Process for preparing organochlorosilanes

Abstract

In the direct synthesis of methylchlorosilanes by reacting methyl chloride with a catalyst composition which comprises silicon, copper catalyst, zinc promoters and tin promoters and/or antimony promoters, a catalyst composition is used which was activated in advance by treatment with HCl under specific activation conditions.

Description

TECHNICAL FIELD

The invention relates to a process for the direct synthesis of methylchlorosilanes by the Muller-Rochow method, in which the catalyst composition is activated by an HCl treatment before the reaction.

BACKGROUND ART

In the Muller-Rochow direct synthesis, methyl chloride is reacted with silicon in the presence of a copper catalyst and suitable promoters to form methylchlorosilanes.
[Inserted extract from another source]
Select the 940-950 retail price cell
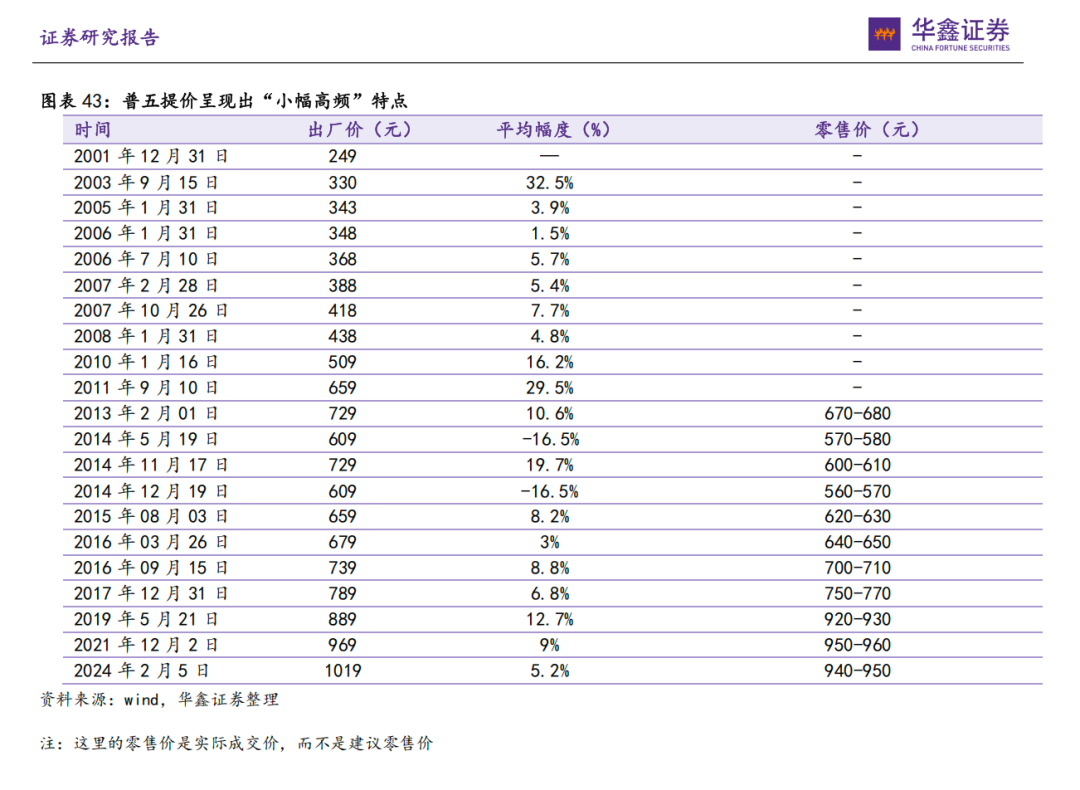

In this process, both the highest possible productivity (amount of silanes formed per unit time and amount of silicon used) and the highest selectivity, based on the target product dimethyldichlorosilane, is demanded. Dimethyldichlorosilane is required, for example, for preparing linear polysiloxanes.

Despite the great economic importance of the direct synthesis, its scientific background has still not been completely studied. According to Lieske et al. in SILICONE FOR CHEMICAL INDUSTRY, Geiranger-Norway, Jun. 16-18, 1992, owing to the participation of three solids in the reaction, that is to say silicon, catalyst and promoters, the reproducibility of the experiments is frequently poor. In practice, different batches of the direct synthesis, despite identical material parameters and reaction parameters, proceed with variable results.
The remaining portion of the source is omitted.